» Exercise directions:
Once you have read the entries, copy all of them exactly.
[Material shown Boundary: Start]
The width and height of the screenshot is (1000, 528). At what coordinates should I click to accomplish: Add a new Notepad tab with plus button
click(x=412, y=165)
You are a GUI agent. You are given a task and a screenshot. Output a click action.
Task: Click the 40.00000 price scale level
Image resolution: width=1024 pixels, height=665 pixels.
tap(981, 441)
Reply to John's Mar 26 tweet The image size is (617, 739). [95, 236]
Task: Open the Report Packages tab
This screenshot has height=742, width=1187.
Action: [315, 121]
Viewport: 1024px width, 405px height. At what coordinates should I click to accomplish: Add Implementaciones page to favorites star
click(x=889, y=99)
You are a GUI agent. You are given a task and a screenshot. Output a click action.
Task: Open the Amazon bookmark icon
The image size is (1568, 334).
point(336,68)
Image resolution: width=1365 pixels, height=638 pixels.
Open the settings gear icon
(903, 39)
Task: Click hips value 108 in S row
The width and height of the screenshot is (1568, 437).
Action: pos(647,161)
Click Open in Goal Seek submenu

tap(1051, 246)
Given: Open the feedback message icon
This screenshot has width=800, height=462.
[Material shown Boundary: End]
» Written solution:
The width and height of the screenshot is (1000, 528). At what coordinates should I click to accomplish: Add a new Notepad tab with plus button
click(x=412, y=165)
You are a GUI agent. You are given a task and a screenshot. Output a click action.
Task: Click the 40.00000 price scale level
Image resolution: width=1024 pixels, height=665 pixels.
tap(981, 441)
Reply to John's Mar 26 tweet The image size is (617, 739). [95, 236]
Task: Open the Report Packages tab
This screenshot has height=742, width=1187.
Action: [315, 121]
Viewport: 1024px width, 405px height. At what coordinates should I click to accomplish: Add Implementaciones page to favorites star
click(x=889, y=99)
You are a GUI agent. You are given a task and a screenshot. Output a click action.
Task: Open the Amazon bookmark icon
The image size is (1568, 334).
point(336,68)
Image resolution: width=1365 pixels, height=638 pixels.
Open the settings gear icon
(903, 39)
Task: Click hips value 108 in S row
The width and height of the screenshot is (1568, 437).
Action: pos(647,161)
Click Open in Goal Seek submenu

tap(1051, 246)
Given: Open the feedback message icon
This screenshot has width=800, height=462.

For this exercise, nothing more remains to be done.